With purchase-rehab, downpayment assistance and owner-occupied rehab to help address housing stock deficiencies, Long said, "There has been some progress in these area, but I have more questions now than I had six months ago," when he became MEDC director.
Long said he will list McCook's Pepsi warehouse on online sites listing commercial properties for sale, and, at Terry McCune's suggestion, investigate how to promote McCook if the Cornhuskers volleyball team plays its April 20 spring game in McCook. Nebraska's 2019 Cattlemen's Ball, scheduled June 7 and 8 and hosted by Wayne and Chris Krausnick of Imperial and Allison and Derek Sandman of Wauneta, is also a great opportunity to promote McCook and the whole of Southwest Nebraska, he said.
Retail recruitment continues as a mission of MEDC, and Long encourages national retailers to look at the population of McCook's trade area, not only the community's population. "They look at average household income, and traffic counts," he said. "We'll roll out the Pepsi building … reopen conversations with national retailers."
Downtown business owner Barb Wiemers bemoans what looks like the loss of local loyalty, as more and more shoppers turn to the internet to do their shopping. "Hometown loyalty isn't there for a younger generation of buyers," she said.
Chief Brown asked about the potential benefit to local retailers as internet retailers now add sales tax to shoppers' purchases. Long said it seems that internet shoppers look at a lower online price, and hit purchase … "They're 95 percent of the way there … , " he said, before they realize there's also shipping costs and now sales tax ... oh well, might as well go ahead …
Wiemers also encourages online shoppers to realize the hassles associated with an online company's return policy.
Long said that for every $100 spent at a local independent business, 65 percent is retained and recirculated in the local economy. When the same $100 is spent at a franchise retailer, 22 percent is regenerated locally. One hundred dollars spent online returns only 1 percent locally.
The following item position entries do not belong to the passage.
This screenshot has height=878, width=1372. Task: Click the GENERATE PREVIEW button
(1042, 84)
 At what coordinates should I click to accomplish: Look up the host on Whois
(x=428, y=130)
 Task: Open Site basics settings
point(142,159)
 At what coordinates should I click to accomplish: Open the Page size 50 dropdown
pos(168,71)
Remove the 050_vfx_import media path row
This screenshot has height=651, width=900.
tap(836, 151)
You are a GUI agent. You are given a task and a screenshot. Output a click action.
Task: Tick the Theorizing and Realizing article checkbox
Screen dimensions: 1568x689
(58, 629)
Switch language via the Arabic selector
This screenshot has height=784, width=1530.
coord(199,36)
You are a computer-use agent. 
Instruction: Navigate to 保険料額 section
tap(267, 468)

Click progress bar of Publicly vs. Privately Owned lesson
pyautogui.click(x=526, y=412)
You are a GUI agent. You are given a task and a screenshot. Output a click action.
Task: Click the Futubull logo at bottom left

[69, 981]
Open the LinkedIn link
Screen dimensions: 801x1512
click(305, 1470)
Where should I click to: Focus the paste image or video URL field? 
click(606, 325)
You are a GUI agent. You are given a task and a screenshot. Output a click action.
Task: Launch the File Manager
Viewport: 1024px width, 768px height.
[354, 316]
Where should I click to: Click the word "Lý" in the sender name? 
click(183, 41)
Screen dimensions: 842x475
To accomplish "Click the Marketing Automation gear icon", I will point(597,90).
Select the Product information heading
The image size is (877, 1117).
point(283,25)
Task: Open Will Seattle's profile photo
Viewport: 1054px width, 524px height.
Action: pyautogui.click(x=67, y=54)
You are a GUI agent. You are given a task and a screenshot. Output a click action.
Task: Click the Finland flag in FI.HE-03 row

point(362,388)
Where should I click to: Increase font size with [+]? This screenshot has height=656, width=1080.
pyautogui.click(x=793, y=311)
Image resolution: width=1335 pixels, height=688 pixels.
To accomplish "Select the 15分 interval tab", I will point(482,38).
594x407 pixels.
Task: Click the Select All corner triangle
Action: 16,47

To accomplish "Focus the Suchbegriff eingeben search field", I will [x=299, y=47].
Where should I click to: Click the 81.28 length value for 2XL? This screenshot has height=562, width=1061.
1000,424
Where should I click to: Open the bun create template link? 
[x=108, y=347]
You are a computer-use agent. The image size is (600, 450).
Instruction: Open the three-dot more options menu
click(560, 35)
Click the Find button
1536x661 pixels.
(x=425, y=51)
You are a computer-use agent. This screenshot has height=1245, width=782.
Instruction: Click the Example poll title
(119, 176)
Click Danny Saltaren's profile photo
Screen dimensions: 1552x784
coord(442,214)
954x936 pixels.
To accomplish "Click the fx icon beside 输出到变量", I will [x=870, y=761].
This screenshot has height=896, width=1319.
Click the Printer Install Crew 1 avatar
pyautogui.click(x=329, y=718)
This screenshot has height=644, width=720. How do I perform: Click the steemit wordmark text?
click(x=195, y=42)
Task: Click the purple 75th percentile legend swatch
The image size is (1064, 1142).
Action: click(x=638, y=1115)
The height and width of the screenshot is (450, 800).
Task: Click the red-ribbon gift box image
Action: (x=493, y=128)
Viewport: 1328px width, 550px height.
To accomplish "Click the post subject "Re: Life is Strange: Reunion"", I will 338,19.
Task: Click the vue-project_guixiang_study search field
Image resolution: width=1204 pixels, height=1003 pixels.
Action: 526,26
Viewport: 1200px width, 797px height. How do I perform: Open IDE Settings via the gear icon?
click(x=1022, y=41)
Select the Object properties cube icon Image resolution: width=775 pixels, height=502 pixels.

Bob Harrison questioned Long about developing properties and marketing business opportunities along East B, particularly east of the junction at East Sixth Street and South Highway 83. "There are lots of tremendous opportunities for properties on East B Street," Harrison said.
Long explained that the traffic counts that impress national retailers are from about Norris Avenue west to the highway junction and north on North Highway 83.
McCook business owner Jacque Riener said the East B area may benefit from a federal investment incentive program called "Opportunity Zones" within Pres. Donald Trump's $1.5 trillion tax overhaul plan called the "Tax Cut and Jobs Act of 2017." Red Willow County has two of these "Opportunity Zones," and McCook is included. The program will save private investors capital gains taxes while they invest in low-income communities and counties like McCook and Red Willow.
Long said while the U.S. Department of the Treasury is still writing the guidelines for this program, investors and entrepreneurs can take advantage of TIF (tax increment financing). The TIF program allows local governments to invest in infrastructure and other improvements and pay for them by capturing the increase in property valuation and thus property taxes paid by and generated by a developer or builder.
Gene Weedin said that when North Highway 83 goes to a "Super 2" with improved passing opportunities, he foresees an increase in truck traffic, which might bring in a truck stop. Long said that truck stops look for most generally 8-10 acres of land and infrastructure.
Brown said McCook needs to take advantage of its "wonderful position" at the hub of a large trade area. And Wiemers said that amenities such as Community Hospital, with its doctors and specialists, need to be "marketed" to retailers and families looking to move to McCook. "We're blessed here," she said.
Long agreed, adding that "local institutions" like the hospital and McCook Community College "are huge assets to the community."